Dear Mike,
I am a different woman because you died.
This is truthful and awful all at once.
Without you, I sense the world around me in a way I never used to.
I feel things so very deeply now.
Everything seeps into me.
The ugliness.
The harshness.
The beauty.
And, the gentleness of life.
I absorb it all.
I feel it to the depths of me.
Even without you, I am surrounded by a good life and lots of love.
Good living and love exists all around me.
But, I can’t receive the love or enjoy my life the way I wish I could because I am lost from here.
I am somewhere else.
It feels like part of me is a million miles from where I physically am taking up space.
I am just not grounded in this life anymore.
Part of my Soul exists some place else now.

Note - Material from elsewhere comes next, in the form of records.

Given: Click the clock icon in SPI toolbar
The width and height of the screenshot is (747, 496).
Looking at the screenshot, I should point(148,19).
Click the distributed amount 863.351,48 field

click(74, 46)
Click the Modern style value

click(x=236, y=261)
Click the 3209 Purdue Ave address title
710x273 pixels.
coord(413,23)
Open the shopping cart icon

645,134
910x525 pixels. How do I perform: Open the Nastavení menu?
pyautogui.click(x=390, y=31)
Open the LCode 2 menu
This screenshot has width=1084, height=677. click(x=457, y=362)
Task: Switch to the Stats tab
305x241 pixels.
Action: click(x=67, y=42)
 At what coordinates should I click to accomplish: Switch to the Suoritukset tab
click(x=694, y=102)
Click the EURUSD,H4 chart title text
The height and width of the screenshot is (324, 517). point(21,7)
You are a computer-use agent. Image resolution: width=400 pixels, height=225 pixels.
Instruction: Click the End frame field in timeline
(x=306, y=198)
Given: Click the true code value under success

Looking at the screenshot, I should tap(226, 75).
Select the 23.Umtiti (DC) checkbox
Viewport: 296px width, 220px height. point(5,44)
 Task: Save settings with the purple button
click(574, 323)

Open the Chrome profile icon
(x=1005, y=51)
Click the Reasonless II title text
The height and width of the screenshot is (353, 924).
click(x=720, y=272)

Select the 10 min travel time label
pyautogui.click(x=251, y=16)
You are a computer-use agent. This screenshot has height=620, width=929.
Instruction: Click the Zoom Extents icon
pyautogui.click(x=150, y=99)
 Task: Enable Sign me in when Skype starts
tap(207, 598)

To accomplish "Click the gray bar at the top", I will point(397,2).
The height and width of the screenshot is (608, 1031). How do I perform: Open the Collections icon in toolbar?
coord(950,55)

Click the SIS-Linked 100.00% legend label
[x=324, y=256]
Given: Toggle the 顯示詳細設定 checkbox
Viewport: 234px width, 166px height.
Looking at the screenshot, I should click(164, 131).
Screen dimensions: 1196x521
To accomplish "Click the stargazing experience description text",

You know this. You feel this. And, I know you wish I would cut it out.
I know that you want me to reengage in living my own life.
I want this too. But, it is so very hard.
Both of us know that my life is passing me by because I am lost without you.
It has been 3.5 long years and I have got to get my fucking act together.
I can not spend my life yearning for a life that can’t be. *Sigh.
Since you died, I am able to see holiness in the ordinary.
I see the beauty in an ordinary life.
I witness beauty in modest moments.
And, this makes me want to reengage in a full life again.
The magic of life is casually stirring inside me again – thankfully.
In the future, this sacred stuff will become part of me as easily as canned fruit mixes into a jello mould.
It will all blend back together for me because it feels so familiar.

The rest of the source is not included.